Dando sequência, para compor a categoria Concepções Teóricas elencamos o estudo
de Silva e Silva (2014) que faz uma análise do Programa Mais Educação comentado
por Menezes (2012) anteriormente, e que também apresentamos no tópico inicial
acerca da Educação Integral. No intitulado Analisando a Concepção de Educação
Integral do Governo Lula/Dilma através do Programa Mais Educação os autores
Jamerson Antonio de Almeida da Silva e Katharine Ninive Pinto Silva, após apontar
as investidas legais da proposta do governo explora os documentos que segundo eles
“[...] através dos quais vêm sendo disseminados os princípios e fundamentos para a
elaboração do projeto político-pedagógico, da proposta curricular e do modelo de
gestão nos estados e municípios brasileiros” (SILVA; SILVA, 2014, p. 98).
Desse modo, analisando a concepção de Educação Integral do programa
estabeleceram cinco eixos que se denominam: Proteger para educar ou mais “coisas”
através da escola?, Educação Intercultural e pós-modernismo, Reconfigurando a
Pedagogia do “aprender a aprender”, As (im)possibilidades das Cidades Educadoras
50
e Gestão sistêmica, gerencial e neotecnicista.

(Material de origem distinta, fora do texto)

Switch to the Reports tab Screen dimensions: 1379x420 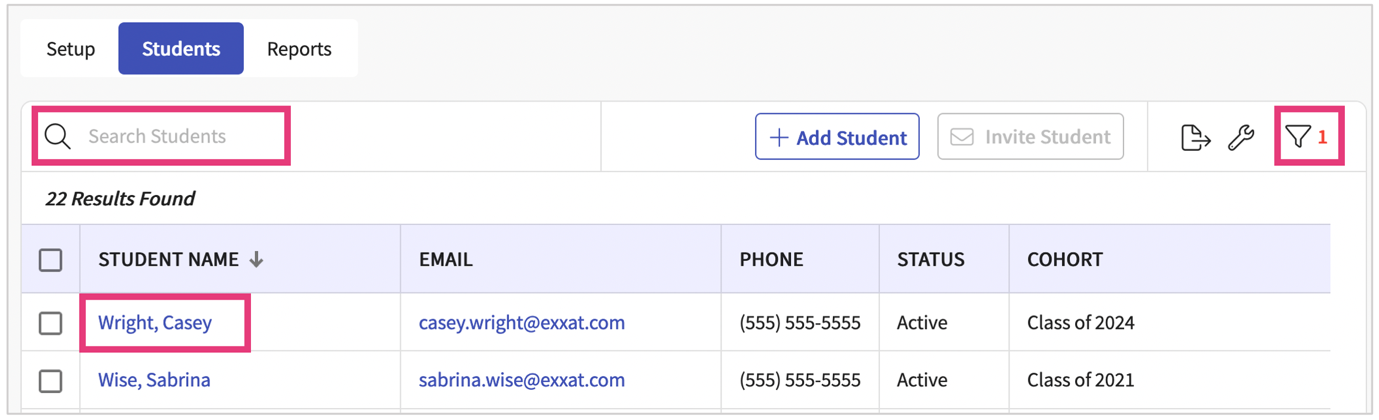click(x=299, y=49)
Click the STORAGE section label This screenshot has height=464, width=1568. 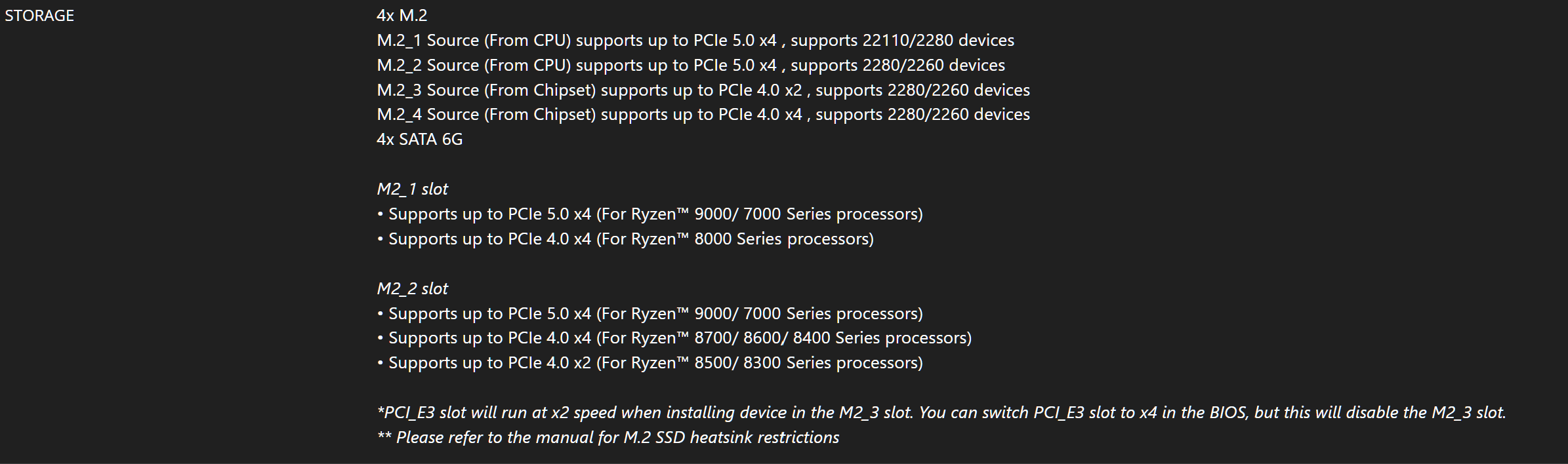[39, 16]
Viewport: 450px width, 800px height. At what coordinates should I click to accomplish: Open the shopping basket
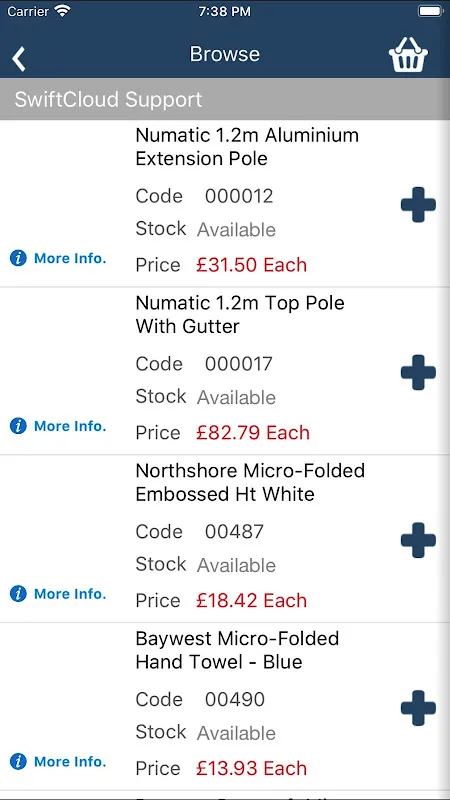(x=408, y=55)
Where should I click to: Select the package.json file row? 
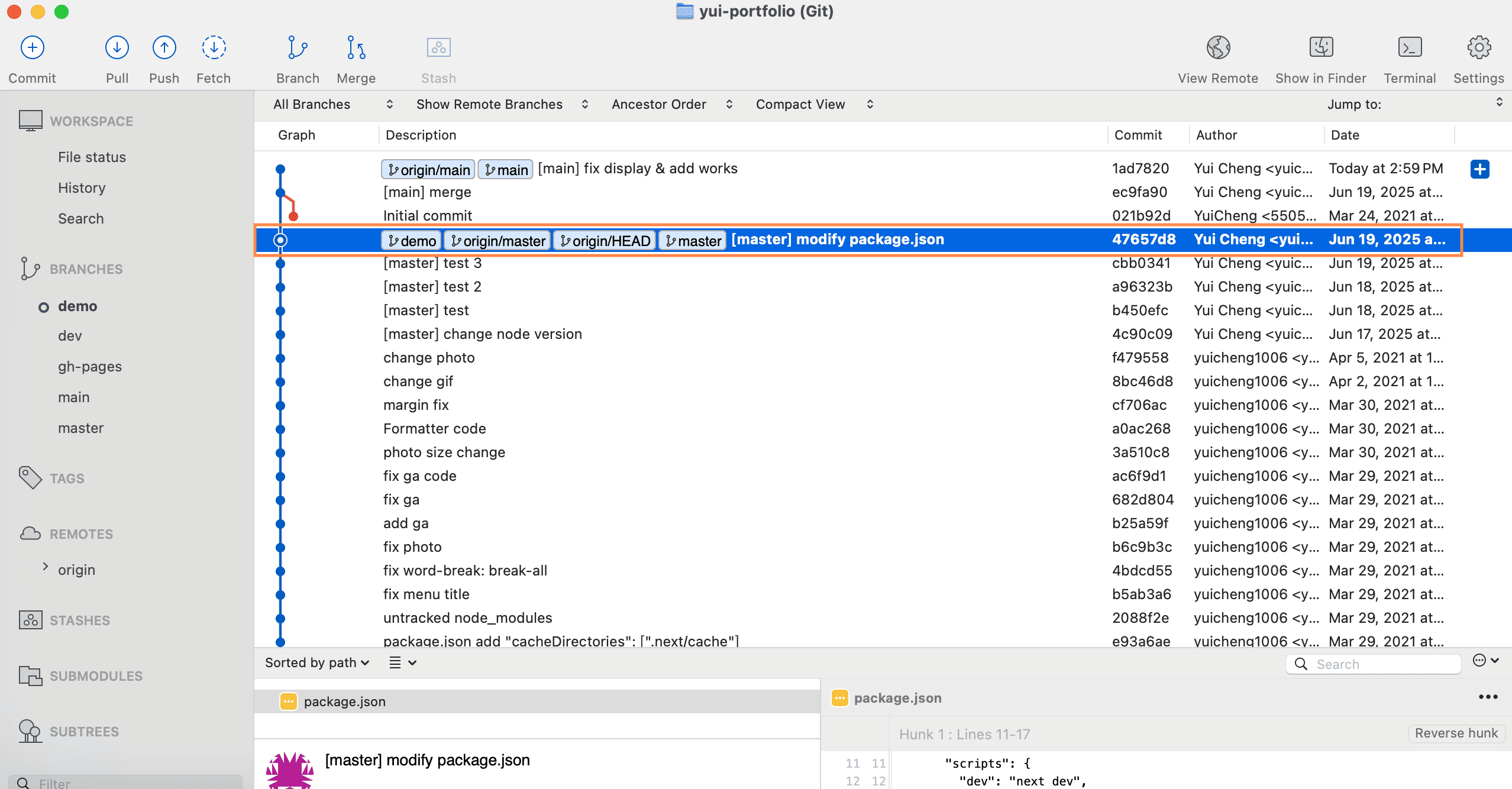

Tentaremos expor, em linhas gerais, o
que cada um deles apresenta.
A respeito do primeiro eixo, os autores, apoiam-se nas afirmações de Algebaile
(2009), bem como Saviani (2008) para alertar – o que também consta no estudo de
Coelho (2012) - sobre a problemática de ampliar as funções da escola. Afirmando
que ao fazê-la muito se perde da sua função fundadora. Nesse sentido, a
[...] tarefa de “proteção”, como expressão ampliada das tarefas da escola, corresponde a encurtamentos na esfera pública, em pelo menos dois sentidos, “[...] relativos às reduções operadas na política social e nas dimensões e condições formativas da escola” (ALGEBAILE, 2009, p. 27 apud SILVA; SILVA, 2014, p. 103).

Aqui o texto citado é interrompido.